The minutes describe a central bank in the process of gradually unwinding an ultra-tight stance even as energy-price pressures persist internationally. Domestically, parts of the economy are continuing to operate under double-digit borrowing costs - pressures that are in part related to higher fiscal spending. The combination of elevated financing costs and fiscal measures, the board said, complicates the task of returning inflation to the 3% target.

Policymakers flagged diverging signals across early indicators for the first quarter of 2026 compared with 2025. Some markets that are more sensitive to financial conditions report a sharper slowdown, while markets more sensitive to income dynamics appear more resilient, the minutes stated. This mixed picture contributed to the board's caution about the outlook.

The minutes also noted recent fiscal and demand-support measures from President Luiz Inacio Lula da Silva's administration as bolstering consumption. In its efforts to support households ahead of the October reelection bid, the government has introduced a program that could reduce family debts by as much as 90%, together with tax cuts and fuel subsidies.

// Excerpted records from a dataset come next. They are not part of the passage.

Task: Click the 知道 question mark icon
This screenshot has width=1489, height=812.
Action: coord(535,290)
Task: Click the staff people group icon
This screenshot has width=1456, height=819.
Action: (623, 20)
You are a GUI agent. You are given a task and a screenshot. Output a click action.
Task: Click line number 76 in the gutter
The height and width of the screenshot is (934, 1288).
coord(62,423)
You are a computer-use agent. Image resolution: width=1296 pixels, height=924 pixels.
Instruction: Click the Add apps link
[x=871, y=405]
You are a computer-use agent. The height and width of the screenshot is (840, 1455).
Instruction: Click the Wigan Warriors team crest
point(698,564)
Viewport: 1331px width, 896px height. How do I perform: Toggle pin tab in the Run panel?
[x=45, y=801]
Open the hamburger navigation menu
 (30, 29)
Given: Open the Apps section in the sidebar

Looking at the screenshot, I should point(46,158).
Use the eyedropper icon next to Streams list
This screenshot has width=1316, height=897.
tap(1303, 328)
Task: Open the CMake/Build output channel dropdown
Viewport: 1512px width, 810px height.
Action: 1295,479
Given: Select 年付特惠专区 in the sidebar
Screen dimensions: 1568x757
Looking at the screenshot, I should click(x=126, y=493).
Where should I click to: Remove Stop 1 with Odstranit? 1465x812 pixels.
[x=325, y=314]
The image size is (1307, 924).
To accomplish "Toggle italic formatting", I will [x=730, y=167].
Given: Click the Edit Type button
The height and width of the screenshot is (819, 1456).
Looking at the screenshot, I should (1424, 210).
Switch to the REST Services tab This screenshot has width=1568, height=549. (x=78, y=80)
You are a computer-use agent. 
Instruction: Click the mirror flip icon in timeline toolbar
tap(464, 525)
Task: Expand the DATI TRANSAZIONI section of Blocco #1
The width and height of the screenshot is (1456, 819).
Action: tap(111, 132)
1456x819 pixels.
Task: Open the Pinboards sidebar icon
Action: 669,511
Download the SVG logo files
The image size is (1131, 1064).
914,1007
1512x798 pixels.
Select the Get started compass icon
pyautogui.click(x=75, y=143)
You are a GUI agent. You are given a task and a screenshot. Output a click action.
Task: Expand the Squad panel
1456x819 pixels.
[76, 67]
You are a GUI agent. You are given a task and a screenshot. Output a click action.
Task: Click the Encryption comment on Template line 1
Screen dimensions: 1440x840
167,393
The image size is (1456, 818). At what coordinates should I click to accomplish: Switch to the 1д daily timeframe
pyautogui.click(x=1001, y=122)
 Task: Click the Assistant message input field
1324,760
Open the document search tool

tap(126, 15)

Reflecting on these fiscal moves and other demand-side factors, policymakers observed that "the interpretation persists that inflation is being driven by demand and requires a contractionary monetary policy." That assessment underpins the board's message that, despite the recent moderation in rates, policy must remain restrictive until there is clearer evidence that inflation expectations are re-anchoring and second-round effects from higher energy prices have subsided.


Context and outlook

The minutes portray a central bank navigating between gradually easing an exceptionally tight policy setting and guarding against renewed inflation pressure from both global energy shocks and domestic demand. The board's language stresses flexibility - permitting further adjustments to the pace and extent of policy changes based on new information - while maintaining a clear emphasis on returning inflation to target.

Risks

  • Rising global energy prices tied to the Middle East conflict could transmit second-round inflation effects - principally affecting energy and transportation sectors.
  • Fiscal stimulus measures that boost domestic demand may impede disinflation efforts - presenting risks for financial-sector profitability and sectors reliant on lower interest rates.
  • Deanchoring of inflation expectations over longer horizons, especially for 2028, increases uncertainty over the path of policy and could affect long-term borrowing costs across markets.